We've been here before. We've never much left this point, in fact; Republicans may have now slid into abject Dear Leaderism, but Trump's stubby-fingered notion that him breaking previous norms and rules is Legitimate while Democratic moves are relentlessly cast as either outrageous or "criminal" is how conservatism has operated for two decades. This is it. This is why their base fell so readily into the authoritarian mantras: It was Mitch McConnell's mantra long before Trump ever took up the chant.
The difference now is that Donald Trump is too brickheaded to perform the routine with even a little grace, far more comfortable with the rhetoric of overt authoritarianism than pussyfooting around on the edges, and so the full implications are on display for all to see. Long-held Republican ideologies are now being displayed in the nude, and it's not a pretty sight.
The current extremely coordinated tag-team fainting couch routines are, in other words, bullshit. We've seen that the primary rule of Republicanism is that only rules that benefit Republicanism apply. We've seen, over and over, longstanding norms be toppled and split into firewood when necessary, and whenever necessary. The Republican "president" is making millions in cash from supplicants using his businesses as the bases from which they can ask—and get—government favors. The Republican "president" is doing Not A Goddamn Thing to stifle a nationwide pandemic, in part because the Team of Elite Conservative Incompetents came to an early conclusion that the deaths would happen mostly in Democratic states. McConnell has been declaring the Senate to have new rules whenever it suits him—but by God, if Democrats take over it would be scandalous to press further.
It's bullshit. The party was willing to turn itself into an organized crime ring, if that is what it took to prop up embed often-unqualified archconservatives into roles throughout government. It can bleat all it wants about efforts to undo the damage, but it remains insincere.
Presuming Democrats ever win elections again, and that Trump's Republican allies resist the temptation to declare democracy in the United States dead and invalid rather than transfer power back to authorities who might not look the other way when it comes to widespread, maudlin corruption, there will be a host of efforts required to patch the nation's government back into something resembling working, non-crooked order.

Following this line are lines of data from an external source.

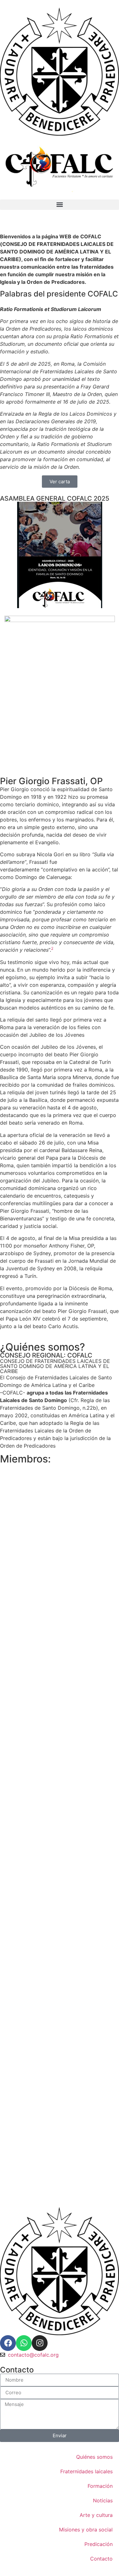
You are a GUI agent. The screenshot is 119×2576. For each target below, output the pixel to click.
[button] (59, 204)
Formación (100, 2486)
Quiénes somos (94, 2457)
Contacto (101, 2558)
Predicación (98, 2544)
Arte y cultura (96, 2515)
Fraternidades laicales (86, 2471)
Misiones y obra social (86, 2529)
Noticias (103, 2500)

It will require—require, flat-out—prosecutions of officials who broke U.S. laws. It will require reestablishing neutrality of the judiciary, rather than abandoning it as permanent fixture of would-be authoritarian rule.

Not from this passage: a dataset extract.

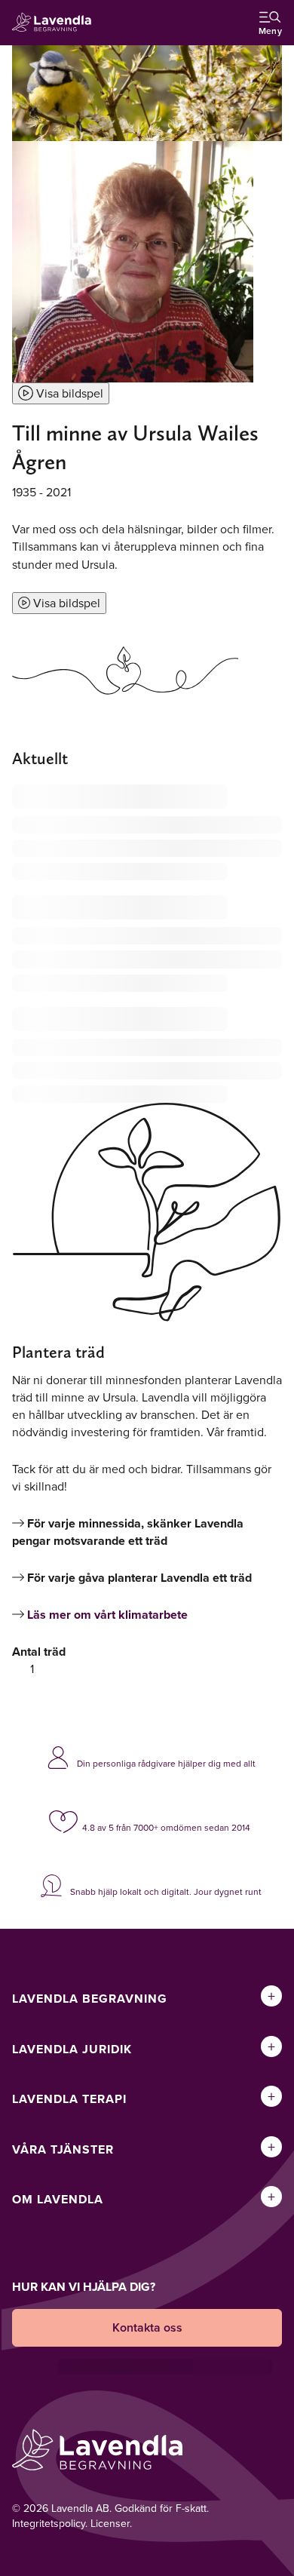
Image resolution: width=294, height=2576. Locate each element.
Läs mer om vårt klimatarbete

That may require expanding some courts. It may require investigations of nominees who sailed through the McConnell-led system with covered-up records.
Fascism is not something that can simply be worked around, in trying to govern. It is a wholly illegitimate form of government. It cannot coexist with democracy. It must be purged. When it comes down to repairing our systems, any judge willing to work with the absurdly crooked Donald Trump to further their own careers seems definitionally, to me, unqualified for their office, but impeaching the whole damn lot of them is not likely to be something our still-divided government could do.
Hosing down the Republican effort to corrupt the judiciary, however—turning the grand fortress of conservative obstruction into a soggy cardboard mess—is a decent compromise position. It may literally be the most "moderate" possible response.